CHARLOTTE, NORTH CAROLINA—Outside of the convention center, and around downtown Charlotte, are a handful of anti-abortion activists. It’s hard to miss them. They carry large signs plastered with graphic photos of dismembered fetuses and preach their message with loudspeakers:
“God is not pro-abortion.”
“The Lord will punish Obama for killing babies.”
As you can imagine, these activists have an acrimonious relationship with delegates and attendees at the DNC. On Monday, there was a shouting match between an activist and an attendee, with one yelling “God is holy” and the other yelling “God is love.” (For those who aren’t familiar with this line of argumentation, “God is holy” is shorthand for the idea that God demands justice as much as he shows love. For Christian fundamentalists, abortion and same-sex marriage are two things that require a demonstration of God’s “justice.”)
I spoke to one of the activists, a middle-aged man named Ante Pavkovic, while he was demonstrating outside of the main convention hall. He was nice enough to tell a little bit of his story and explain why he was here protesting.
Is this how these demonstrations usually go?
Pavkovic: We go in front of the abortion clinic with a sound system, we’ll play music—church music—and worship the Lord out there. I’ll say to every woman who gets out of their car—really quick, before they get out of the car—“Ma’am, we have doctors that will see you free of charge. We also have adoption agencies if you can’t keep the child. If you decide to keep the child, we’ll throw a baby shower and give you everything you need for the first two years of that child’s life.”
And above all, we have the Gospel. I try to get all of that out—you have about 30 seconds from when they get out of the car—and that’s what I say to all of them. I want them to know that they have their bases covered, and we can give them everything they need.
I grew up in the church, and I’ve always been taught that evangelism has a lot do with hospitality—living a particular life and letting people see for themselves. I’m not sure that I get these signs. It seems like you might reach more people with a gentler approach.
Here’s the problem with that. First of all, abortion isn’t gentle, like you can see. Second, they’re being told that abortion doesn’t kill little children. But "fetus" is a Latin word that means "little one"—they can dehumanize it by giving it a Latin name. And so most people don’t believe that abortion is killing babies. We have the sorry, thankless task of with one picture refuting this argument, whether or not abortion kills babies. We’re hoping for the right reaction, often we get the wrong reaction—people get mad at this, rather than the people who do this to little children.

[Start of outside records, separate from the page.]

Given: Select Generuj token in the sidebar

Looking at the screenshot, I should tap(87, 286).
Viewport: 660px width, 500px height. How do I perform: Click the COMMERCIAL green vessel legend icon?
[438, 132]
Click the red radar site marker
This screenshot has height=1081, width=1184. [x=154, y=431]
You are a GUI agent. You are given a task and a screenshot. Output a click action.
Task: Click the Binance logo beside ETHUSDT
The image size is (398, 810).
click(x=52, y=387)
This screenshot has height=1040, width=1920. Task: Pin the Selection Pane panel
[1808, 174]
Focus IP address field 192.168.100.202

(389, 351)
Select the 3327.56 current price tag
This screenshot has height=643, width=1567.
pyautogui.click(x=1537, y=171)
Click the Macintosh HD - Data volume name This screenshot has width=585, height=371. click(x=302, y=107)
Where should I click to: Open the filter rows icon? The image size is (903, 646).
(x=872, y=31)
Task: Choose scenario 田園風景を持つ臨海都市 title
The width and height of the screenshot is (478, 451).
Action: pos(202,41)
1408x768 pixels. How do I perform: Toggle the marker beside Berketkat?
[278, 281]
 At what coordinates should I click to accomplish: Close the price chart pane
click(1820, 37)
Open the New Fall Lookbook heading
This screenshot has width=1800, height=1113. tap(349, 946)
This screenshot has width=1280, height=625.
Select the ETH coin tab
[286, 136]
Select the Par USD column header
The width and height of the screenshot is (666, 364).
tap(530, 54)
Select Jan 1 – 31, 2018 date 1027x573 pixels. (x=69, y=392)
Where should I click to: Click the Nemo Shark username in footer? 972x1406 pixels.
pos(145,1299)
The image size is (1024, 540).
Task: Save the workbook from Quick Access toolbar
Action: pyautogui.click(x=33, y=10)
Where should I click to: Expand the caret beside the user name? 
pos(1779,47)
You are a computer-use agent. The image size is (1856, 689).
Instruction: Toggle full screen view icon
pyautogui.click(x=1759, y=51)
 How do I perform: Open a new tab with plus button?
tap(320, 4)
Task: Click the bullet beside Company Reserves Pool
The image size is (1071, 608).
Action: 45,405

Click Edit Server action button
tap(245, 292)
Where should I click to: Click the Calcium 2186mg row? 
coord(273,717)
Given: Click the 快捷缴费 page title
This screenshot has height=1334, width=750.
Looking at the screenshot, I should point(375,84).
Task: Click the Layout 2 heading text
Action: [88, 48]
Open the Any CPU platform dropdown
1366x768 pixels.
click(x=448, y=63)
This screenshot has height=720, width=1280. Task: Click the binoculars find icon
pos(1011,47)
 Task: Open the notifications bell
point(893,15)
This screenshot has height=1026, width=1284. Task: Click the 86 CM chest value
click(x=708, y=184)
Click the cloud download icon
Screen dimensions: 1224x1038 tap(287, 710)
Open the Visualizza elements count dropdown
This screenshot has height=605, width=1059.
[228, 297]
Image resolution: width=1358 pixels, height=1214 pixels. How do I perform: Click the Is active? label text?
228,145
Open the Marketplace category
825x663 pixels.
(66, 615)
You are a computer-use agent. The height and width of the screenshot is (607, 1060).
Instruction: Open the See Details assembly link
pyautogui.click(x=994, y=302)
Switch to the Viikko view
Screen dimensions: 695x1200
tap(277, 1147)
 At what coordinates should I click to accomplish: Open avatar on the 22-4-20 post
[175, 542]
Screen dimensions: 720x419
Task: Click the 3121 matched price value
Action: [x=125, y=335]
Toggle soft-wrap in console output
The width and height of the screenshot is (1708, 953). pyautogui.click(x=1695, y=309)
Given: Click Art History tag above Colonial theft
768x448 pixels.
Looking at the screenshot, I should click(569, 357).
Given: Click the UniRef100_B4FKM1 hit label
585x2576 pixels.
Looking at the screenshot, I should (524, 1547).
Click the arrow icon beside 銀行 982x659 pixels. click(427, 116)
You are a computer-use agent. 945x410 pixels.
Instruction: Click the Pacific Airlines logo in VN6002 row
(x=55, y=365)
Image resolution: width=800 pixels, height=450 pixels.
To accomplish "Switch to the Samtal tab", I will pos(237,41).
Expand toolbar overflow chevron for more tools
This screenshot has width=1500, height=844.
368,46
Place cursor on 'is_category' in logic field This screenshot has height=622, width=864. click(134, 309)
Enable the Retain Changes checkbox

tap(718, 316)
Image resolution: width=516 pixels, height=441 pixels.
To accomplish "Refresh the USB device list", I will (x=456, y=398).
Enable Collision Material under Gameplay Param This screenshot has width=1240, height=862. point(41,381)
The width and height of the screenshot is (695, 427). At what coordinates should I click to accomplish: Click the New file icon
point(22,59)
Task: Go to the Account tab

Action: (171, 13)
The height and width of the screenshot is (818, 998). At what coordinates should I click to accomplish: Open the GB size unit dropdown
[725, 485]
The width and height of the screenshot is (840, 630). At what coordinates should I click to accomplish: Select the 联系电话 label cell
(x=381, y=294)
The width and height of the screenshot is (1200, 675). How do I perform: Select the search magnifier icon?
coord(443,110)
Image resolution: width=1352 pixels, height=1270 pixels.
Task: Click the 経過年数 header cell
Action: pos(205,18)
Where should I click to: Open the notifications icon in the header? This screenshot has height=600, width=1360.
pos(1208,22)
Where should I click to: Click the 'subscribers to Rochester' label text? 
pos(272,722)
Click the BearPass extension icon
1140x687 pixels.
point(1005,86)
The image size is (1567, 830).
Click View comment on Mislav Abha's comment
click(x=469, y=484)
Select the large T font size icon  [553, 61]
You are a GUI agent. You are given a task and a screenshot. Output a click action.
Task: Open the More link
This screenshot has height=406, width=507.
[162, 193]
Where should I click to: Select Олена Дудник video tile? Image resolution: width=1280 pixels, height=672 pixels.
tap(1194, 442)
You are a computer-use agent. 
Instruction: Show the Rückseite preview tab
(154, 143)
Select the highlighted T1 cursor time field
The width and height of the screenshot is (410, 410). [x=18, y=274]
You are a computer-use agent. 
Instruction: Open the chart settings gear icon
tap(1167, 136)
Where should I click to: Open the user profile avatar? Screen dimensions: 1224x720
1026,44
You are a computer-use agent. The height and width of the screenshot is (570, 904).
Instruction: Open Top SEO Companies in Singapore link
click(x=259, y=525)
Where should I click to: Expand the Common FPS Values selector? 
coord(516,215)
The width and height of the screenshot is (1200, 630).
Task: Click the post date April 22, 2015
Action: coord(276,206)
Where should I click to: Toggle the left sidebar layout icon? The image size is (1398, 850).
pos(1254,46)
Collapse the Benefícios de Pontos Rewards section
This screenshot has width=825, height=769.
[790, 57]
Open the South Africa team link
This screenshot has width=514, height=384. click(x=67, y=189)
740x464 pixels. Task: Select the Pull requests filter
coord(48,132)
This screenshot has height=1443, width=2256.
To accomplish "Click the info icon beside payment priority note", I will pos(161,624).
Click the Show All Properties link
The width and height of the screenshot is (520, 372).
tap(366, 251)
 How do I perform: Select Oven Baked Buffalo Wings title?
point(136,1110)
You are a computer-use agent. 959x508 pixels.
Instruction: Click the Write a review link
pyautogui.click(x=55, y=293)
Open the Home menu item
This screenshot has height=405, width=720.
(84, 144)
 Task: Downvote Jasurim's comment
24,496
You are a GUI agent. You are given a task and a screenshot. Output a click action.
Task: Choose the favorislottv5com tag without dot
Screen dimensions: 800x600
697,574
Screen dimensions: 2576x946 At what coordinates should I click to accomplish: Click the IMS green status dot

I think a lot of pro-choice people would say that most abortions aren’t as late-term as the ones you portray. What would you say to that?
Here’s the thing. Most women don’t know they’re pregnant till after a month or two. Now, a heartbeat has been detected at 21 days after conception, and brain waves within the first month. Now most of the time people find out they are pregnant, it’s way further than 30 days, it’s two or three months later. Now, if there’s brain waves at prior to four weeks and heartbeats after four weeks, then what are we talking about? We’re killing children.
What if someone said, “We will limit abortion and even outlaw it, but in exchange, we have to have universal health care, universal pre-K, government-funded contraception?”
No, one has nothing to do with the other. This is a moral issue, period. This whole free health care stuff is socialism and communism. It doesn’t work, it’s not going to work, and the Founders would be vehemently opposed to this stuff.
And well, [contraception] encourages sin and fornication. Have sex when you get married, and start a family as God intended.